(Stored data entries)
# # # # # # #
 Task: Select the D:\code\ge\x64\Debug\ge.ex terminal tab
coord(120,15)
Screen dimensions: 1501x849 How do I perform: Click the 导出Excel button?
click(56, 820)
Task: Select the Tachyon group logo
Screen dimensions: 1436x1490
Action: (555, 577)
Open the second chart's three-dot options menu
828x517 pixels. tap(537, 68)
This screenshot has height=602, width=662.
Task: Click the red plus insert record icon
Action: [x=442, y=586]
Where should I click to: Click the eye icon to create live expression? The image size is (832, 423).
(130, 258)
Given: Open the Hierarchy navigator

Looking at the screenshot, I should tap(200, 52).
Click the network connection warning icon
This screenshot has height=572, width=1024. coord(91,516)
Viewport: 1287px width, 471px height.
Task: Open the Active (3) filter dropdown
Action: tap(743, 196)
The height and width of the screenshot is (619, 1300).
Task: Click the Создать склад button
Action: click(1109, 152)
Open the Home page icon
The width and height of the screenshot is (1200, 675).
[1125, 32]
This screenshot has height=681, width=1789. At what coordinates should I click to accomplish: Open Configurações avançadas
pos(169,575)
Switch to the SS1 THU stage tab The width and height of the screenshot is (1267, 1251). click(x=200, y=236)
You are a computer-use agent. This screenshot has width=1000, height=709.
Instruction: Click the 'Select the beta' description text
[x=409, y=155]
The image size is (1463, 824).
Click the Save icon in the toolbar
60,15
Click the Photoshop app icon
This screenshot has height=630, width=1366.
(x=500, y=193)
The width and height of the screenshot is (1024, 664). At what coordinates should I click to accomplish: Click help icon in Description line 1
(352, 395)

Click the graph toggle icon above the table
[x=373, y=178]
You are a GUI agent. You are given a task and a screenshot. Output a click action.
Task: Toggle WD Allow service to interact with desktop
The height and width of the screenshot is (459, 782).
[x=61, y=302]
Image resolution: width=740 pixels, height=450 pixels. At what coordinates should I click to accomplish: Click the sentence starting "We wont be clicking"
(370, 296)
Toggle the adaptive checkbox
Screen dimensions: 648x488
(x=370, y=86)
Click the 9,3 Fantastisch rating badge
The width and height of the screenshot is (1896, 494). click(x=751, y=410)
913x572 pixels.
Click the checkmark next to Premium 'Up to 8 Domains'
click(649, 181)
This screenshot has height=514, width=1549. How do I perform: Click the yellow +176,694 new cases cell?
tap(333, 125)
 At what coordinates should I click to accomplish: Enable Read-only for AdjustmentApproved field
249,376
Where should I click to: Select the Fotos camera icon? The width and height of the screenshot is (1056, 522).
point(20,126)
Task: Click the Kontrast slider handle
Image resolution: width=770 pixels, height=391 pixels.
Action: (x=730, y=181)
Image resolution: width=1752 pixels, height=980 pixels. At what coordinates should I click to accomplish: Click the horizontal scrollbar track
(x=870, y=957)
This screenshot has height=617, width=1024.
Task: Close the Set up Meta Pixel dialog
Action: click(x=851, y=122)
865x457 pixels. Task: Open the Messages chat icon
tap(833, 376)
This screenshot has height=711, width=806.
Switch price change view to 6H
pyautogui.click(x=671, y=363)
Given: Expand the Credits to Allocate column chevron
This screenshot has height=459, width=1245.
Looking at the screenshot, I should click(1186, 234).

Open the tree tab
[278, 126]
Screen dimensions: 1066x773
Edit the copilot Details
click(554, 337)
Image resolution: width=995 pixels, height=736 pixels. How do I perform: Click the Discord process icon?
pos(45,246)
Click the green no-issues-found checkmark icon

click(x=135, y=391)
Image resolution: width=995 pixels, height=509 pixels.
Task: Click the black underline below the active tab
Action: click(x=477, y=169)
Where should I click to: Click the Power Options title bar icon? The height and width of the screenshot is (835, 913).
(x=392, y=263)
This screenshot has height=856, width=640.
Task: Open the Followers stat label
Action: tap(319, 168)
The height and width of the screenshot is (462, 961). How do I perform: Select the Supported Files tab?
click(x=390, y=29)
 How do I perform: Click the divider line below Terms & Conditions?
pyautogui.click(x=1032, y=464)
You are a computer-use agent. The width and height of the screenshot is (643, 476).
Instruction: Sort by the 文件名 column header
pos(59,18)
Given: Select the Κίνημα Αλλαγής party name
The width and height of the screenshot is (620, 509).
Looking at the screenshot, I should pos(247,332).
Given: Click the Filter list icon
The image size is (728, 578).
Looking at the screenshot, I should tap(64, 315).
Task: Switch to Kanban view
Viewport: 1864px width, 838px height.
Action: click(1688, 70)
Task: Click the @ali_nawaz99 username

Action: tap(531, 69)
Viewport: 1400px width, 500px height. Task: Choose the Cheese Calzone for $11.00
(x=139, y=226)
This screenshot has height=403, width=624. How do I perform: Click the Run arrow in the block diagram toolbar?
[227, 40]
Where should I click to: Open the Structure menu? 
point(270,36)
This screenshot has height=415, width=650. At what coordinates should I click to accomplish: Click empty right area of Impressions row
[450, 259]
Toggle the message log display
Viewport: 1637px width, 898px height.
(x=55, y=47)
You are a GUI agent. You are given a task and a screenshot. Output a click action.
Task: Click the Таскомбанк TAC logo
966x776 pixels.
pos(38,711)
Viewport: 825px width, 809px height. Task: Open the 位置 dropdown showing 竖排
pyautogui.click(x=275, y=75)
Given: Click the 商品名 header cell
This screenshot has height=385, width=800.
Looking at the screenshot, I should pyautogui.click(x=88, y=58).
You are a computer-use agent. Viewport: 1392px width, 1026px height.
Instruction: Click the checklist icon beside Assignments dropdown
# # # # # # #
Assignment → Return every entry above with nothing altered.

Worked solution →
 Task: Select the D:\code\ge\x64\Debug\ge.ex terminal tab
coord(120,15)
Screen dimensions: 1501x849 How do I perform: Click the 导出Excel button?
click(56, 820)
Task: Select the Tachyon group logo
Screen dimensions: 1436x1490
Action: (555, 577)
Open the second chart's three-dot options menu
828x517 pixels. tap(537, 68)
This screenshot has height=602, width=662.
Task: Click the red plus insert record icon
Action: [x=442, y=586]
Where should I click to: Click the eye icon to create live expression? The image size is (832, 423).
(130, 258)
Given: Open the Hierarchy navigator

Looking at the screenshot, I should tap(200, 52).
Click the network connection warning icon
This screenshot has height=572, width=1024. coord(91,516)
Viewport: 1287px width, 471px height.
Task: Open the Active (3) filter dropdown
Action: tap(743, 196)
The height and width of the screenshot is (619, 1300).
Task: Click the Создать склад button
Action: click(1109, 152)
Open the Home page icon
The width and height of the screenshot is (1200, 675).
[1125, 32]
This screenshot has height=681, width=1789. At what coordinates should I click to accomplish: Open Configurações avançadas
pos(169,575)
Switch to the SS1 THU stage tab The width and height of the screenshot is (1267, 1251). click(x=200, y=236)
You are a computer-use agent. This screenshot has width=1000, height=709.
Instruction: Click the 'Select the beta' description text
[x=409, y=155]
The image size is (1463, 824).
Click the Save icon in the toolbar
60,15
Click the Photoshop app icon
This screenshot has height=630, width=1366.
(x=500, y=193)
The width and height of the screenshot is (1024, 664). At what coordinates should I click to accomplish: Click help icon in Description line 1
(352, 395)

Click the graph toggle icon above the table
[x=373, y=178]
You are a GUI agent. You are given a task and a screenshot. Output a click action.
Task: Toggle WD Allow service to interact with desktop
The height and width of the screenshot is (459, 782).
[x=61, y=302]
Image resolution: width=740 pixels, height=450 pixels. At what coordinates should I click to accomplish: Click the sentence starting "We wont be clicking"
(370, 296)
Toggle the adaptive checkbox
Screen dimensions: 648x488
(x=370, y=86)
Click the 9,3 Fantastisch rating badge
The width and height of the screenshot is (1896, 494). click(x=751, y=410)
913x572 pixels.
Click the checkmark next to Premium 'Up to 8 Domains'
click(649, 181)
This screenshot has height=514, width=1549. How do I perform: Click the yellow +176,694 new cases cell?
tap(333, 125)
 At what coordinates should I click to accomplish: Enable Read-only for AdjustmentApproved field
249,376
Where should I click to: Select the Fotos camera icon? The width and height of the screenshot is (1056, 522).
point(20,126)
Task: Click the Kontrast slider handle
Image resolution: width=770 pixels, height=391 pixels.
Action: (x=730, y=181)
Image resolution: width=1752 pixels, height=980 pixels. At what coordinates should I click to accomplish: Click the horizontal scrollbar track
(x=870, y=957)
This screenshot has height=617, width=1024.
Task: Close the Set up Meta Pixel dialog
Action: click(x=851, y=122)
865x457 pixels. Task: Open the Messages chat icon
tap(833, 376)
This screenshot has height=711, width=806.
Switch price change view to 6H
pyautogui.click(x=671, y=363)
Given: Expand the Credits to Allocate column chevron
This screenshot has height=459, width=1245.
Looking at the screenshot, I should click(1186, 234).

Open the tree tab
[278, 126]
Screen dimensions: 1066x773
Edit the copilot Details
click(554, 337)
Image resolution: width=995 pixels, height=736 pixels. How do I perform: Click the Discord process icon?
pos(45,246)
Click the green no-issues-found checkmark icon

click(x=135, y=391)
Image resolution: width=995 pixels, height=509 pixels.
Task: Click the black underline below the active tab
Action: click(x=477, y=169)
Where should I click to: Click the Power Options title bar icon? The height and width of the screenshot is (835, 913).
(x=392, y=263)
This screenshot has height=856, width=640.
Task: Open the Followers stat label
Action: tap(319, 168)
The height and width of the screenshot is (462, 961). How do I perform: Select the Supported Files tab?
click(x=390, y=29)
 How do I perform: Click the divider line below Terms & Conditions?
pyautogui.click(x=1032, y=464)
You are a computer-use agent. The width and height of the screenshot is (643, 476).
Instruction: Sort by the 文件名 column header
pos(59,18)
Given: Select the Κίνημα Αλλαγής party name
The width and height of the screenshot is (620, 509).
Looking at the screenshot, I should pos(247,332).
Given: Click the Filter list icon
The image size is (728, 578).
Looking at the screenshot, I should tap(64, 315).
Task: Switch to Kanban view
Viewport: 1864px width, 838px height.
Action: click(1688, 70)
Task: Click the @ali_nawaz99 username

Action: tap(531, 69)
Viewport: 1400px width, 500px height. Task: Choose the Cheese Calzone for $11.00
(x=139, y=226)
This screenshot has height=403, width=624. How do I perform: Click the Run arrow in the block diagram toolbar?
[227, 40]
Where should I click to: Open the Structure menu? 
point(270,36)
This screenshot has height=415, width=650. At what coordinates should I click to accomplish: Click empty right area of Impressions row
[450, 259]
Toggle the message log display
Viewport: 1637px width, 898px height.
(x=55, y=47)
You are a GUI agent. You are given a task and a screenshot. Output a click action.
Task: Click the Таскомбанк TAC logo
966x776 pixels.
pos(38,711)
Viewport: 825px width, 809px height. Task: Open the 位置 dropdown showing 竖排
pyautogui.click(x=275, y=75)
Given: Click the 商品名 header cell
This screenshot has height=385, width=800.
Looking at the screenshot, I should pyautogui.click(x=88, y=58).
You are a computer-use agent. Viewport: 1392px width, 1026px height.
Instruction: Click the checklist icon beside Assignments dropdown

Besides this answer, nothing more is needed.